Deep Dive into Java Volatile Keyword: CPU Cache, MESI Protocol, and JMM
The article thoroughly explains how CPU caches and the MESI coherence protocol interact with Java’s Memory Model, detailing the volatile keyword’s role in ensuring visibility and preventing instruction reordering, and illustrates these concepts with examples such as visibility problems and double‑checked locking.
This article provides a comprehensive explanation of computer models, focusing on the interaction between CPU and memory, I/O buses, and CPU cache coherence protocols. It details the Java Memory Model (JMM) and its role in multi-threaded environments.
The Von Neumann computer model is introduced as a fundamental concept where program instructions and data are stored together. The five core components are: Arithmetic Logic Unit (ALU), Memory, Controller, Input devices, and Output devices.
The article explains CPU multi-level cache architecture (L1, L2, L3) and the MESI cache coherence protocol. MESI (Modified, Exclusive, Shared, Invalid) uses a snooping mechanism where CPUs monitor the bus to detect data changes and invalidate their cache lines accordingly.
JMM is described as an abstract specification defining how variables are accessed in multi-threaded programs. It divides memory into main memory (shared) and working memory (thread-private). The model defines eight operations for synchronization between working memory and main memory.
The volatile keyword in Java serves two purposes: ensuring visibility across threads and preventing instruction reordering. When a volatile variable is modified, the lock assembly instruction ("lock addl $0x0,(%rsp)") ensures immediate visibility to other CPUs and acts as a memory barrier.

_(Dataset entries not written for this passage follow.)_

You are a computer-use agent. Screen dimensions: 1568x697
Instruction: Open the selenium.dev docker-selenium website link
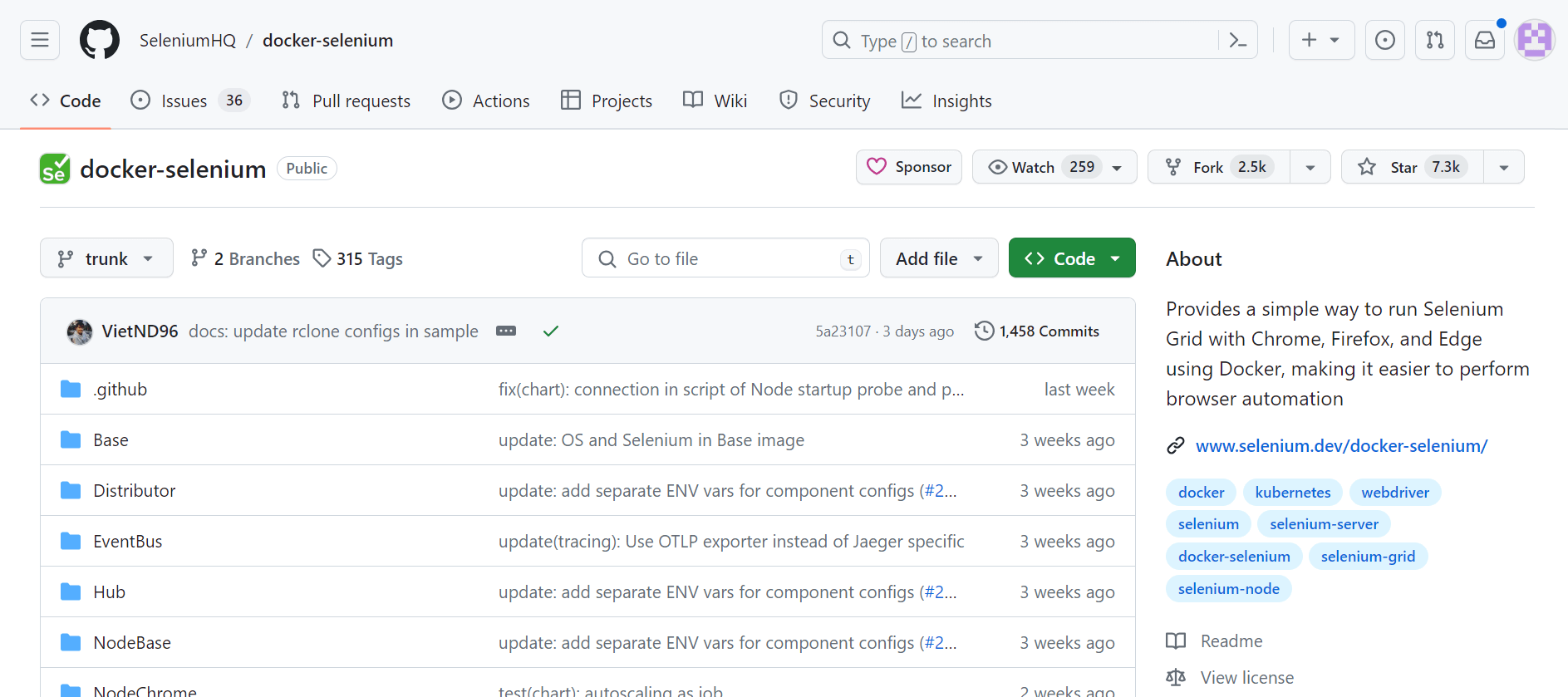(1341, 445)
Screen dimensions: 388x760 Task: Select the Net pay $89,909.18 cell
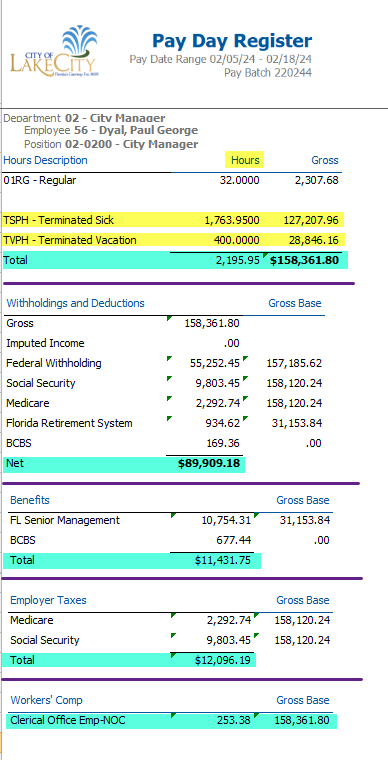coord(209,463)
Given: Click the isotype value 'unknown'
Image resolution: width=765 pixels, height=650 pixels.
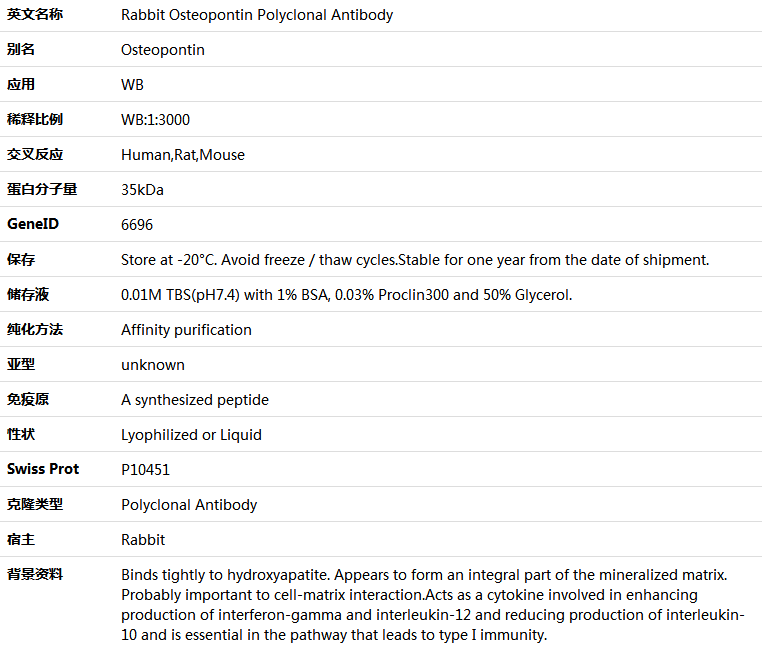Looking at the screenshot, I should [153, 365].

The article provides practical examples including a visibility problem demonstration and the classic instruction reordering case where two threads reading/writing variables can produce unexpected results. It also explains memory barriers (sfence, lfence, mfence) and their relationship to Unsafe class methods in JDK 1.8+.
Finally, the article explains why volatile is necessary in the double-checked locking singleton pattern - to prevent instruction reordering during object initialization, which could lead to partially constructed objects being visible to other threads.